Na companhia de Rohmer
Por Adolfo Gomes
Programador da Sala Walter da Silveira
Eric Rohmer é uma criação do seu próprio autor. Não existe fora do cinema, portanto, como seus filmes, nunca sentiu os efeitos do tempo, nem as agruras da decadência e da extinção. De Jean-Marie Maurice Schérer, seu nome de batismo, não sabemos nada além de pistas: teria nascido em 21 de março de 1921 ou em 4 de abril de 1923? Era casado?

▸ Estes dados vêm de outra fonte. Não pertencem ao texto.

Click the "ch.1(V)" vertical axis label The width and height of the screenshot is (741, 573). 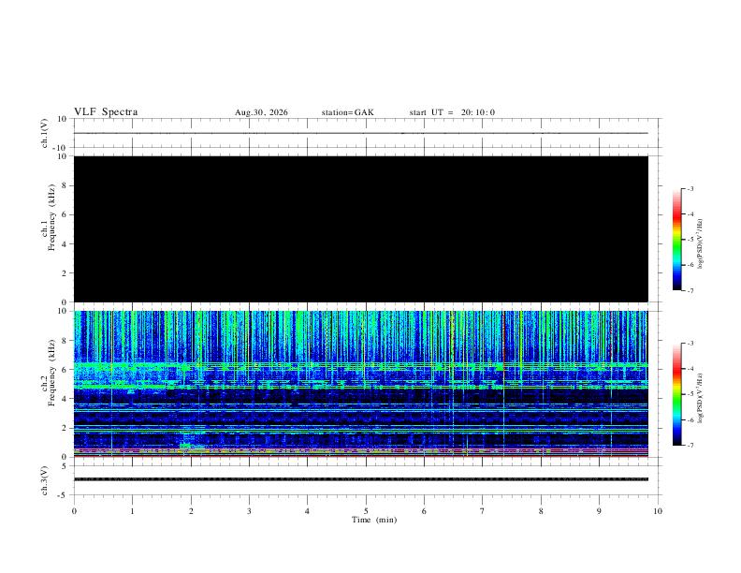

Há quem diga que tinha dois filhos, no entanto, ninguém nunca os viu publicamente…
Rohmer nasceu, de fato, com a escrita, o pseudônimo com o qual assinava seus primeiros textos sobre cinema, nas célebres revistas “Objectif 49”, “La Gazette du Cinéma” e , finalmente, “Cahiers du Cinéma”. Como redator-chefe desta última, defendia que “um estilo puramente cinematográfico surgia da estreita união entre palavra e imagem”.
Quando tornou-se cineasta, consagrou sua obra a “encenar a palavra e seu poder”, evidência de algo mágico, às vezes inaudito, que só a imagem poderia provar. Em termos práticos: perscrutar através dos diálogos os desejos, as cirandas afetivas e os subentendidos, com os jogos amorosos ou políticos daí resultantes. O escorregadio e volúvel que há no humano. Da mise-en-scène, a transparência da natureza, a moral que não se deixa enganar pelas aparências ou duplos sentidos, o respeito à luz e as condições naturais, o que levaria Rohmer a confessar: “meus filmes são feitos de acordo com a metereologia, são escravos do tempo, na medida que não uso truques”.

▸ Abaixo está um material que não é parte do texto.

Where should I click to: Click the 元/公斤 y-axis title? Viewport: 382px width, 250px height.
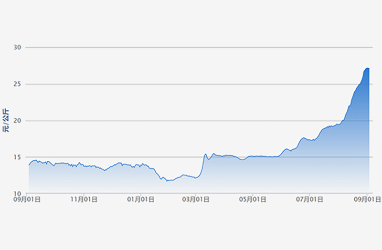(x=7, y=121)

Ao longo dos ciclos – “Contos Morais”; “Comédias e Provérbios” e “Contos das Estações” – ou dos chamados filmes avulsos – “Perceval le Gallois”, “A Marquesa D’O”, “Agente Triplo”, “Os Amores de Astrea e de Celadon”, entre outros – passando pela experiência na televisão – “Louis Lumière” e o episódio dedicado a Carl Dreyer na série “Cinéastes de Notre Temps” notadamente – erigiu um espaço privilegiado da busca e, sobretudo, manifestação da beleza.
“Entre todas as artes, o cinema é aquela que pode capturar melhor a verdade e a beleza do mundo, a verdade e a beleza das coisas”, professava, com o mesmo rigor que protegia a si mesmo das veleidades do meio cinematográfico, recusando-se a participar de festivais e chegando a usar bigodes postiços para preservar a intimidade.
Não lhe interessava o culto do autor, apenas a obra. E tal mistério sobre sua vida particular lhe permitia, por sua vez, viver, através dos seus filmes, de maneira incondicional. Ao seu redor, à medida que desenvolvia sua filmografia, ia formando uma família. Atores, produtores e técnicos, cada vez mais reduzidos e assumindo várias funções, como no caso do elenco de “Pauline na Praia”, que se encarregara da decoração dos cenários e das roupas utilizadas no filme.
Dessa ambiência extraía o vigor, a juventude e o frescor do olhar que conservara faustinianamente no decorrer das décadas. Das poucas imagens que lhe escaparam dos sets de filmagens, há algumas surpreendentes. Rohmer dançando entre as jovens em flor, habitantes de seus filmes, ou mesmo correndo na praia, como se para voar faltasse-lhe apenas evocar uma de suas palavras encantadas.
Entre os “jovens turcos” que tomaram de assalto o cinema francês do final da década de 1950 e desencadearam a “Nouvelle Vague”, Rohmer era o decano, “a autoridade, o mais profundo”, nas palavras de Godard. Fez da arte um modo de vida e através dela permanece, incólume às intempéries do percurso, à mesquinhez e aos modismos. E com a segurança e placidez de quem mira o essencial.
Em 2007, ao lançar seu derradeiro trabalho, justamente “Os Amores de Astrea e de Celadon”, ambientado na Gália do século V, Rohmer anunciava estar na altura da reforma. Da nossa, certamente. Pelo caminho que todos nós ainda temos ao lado de seus filmes.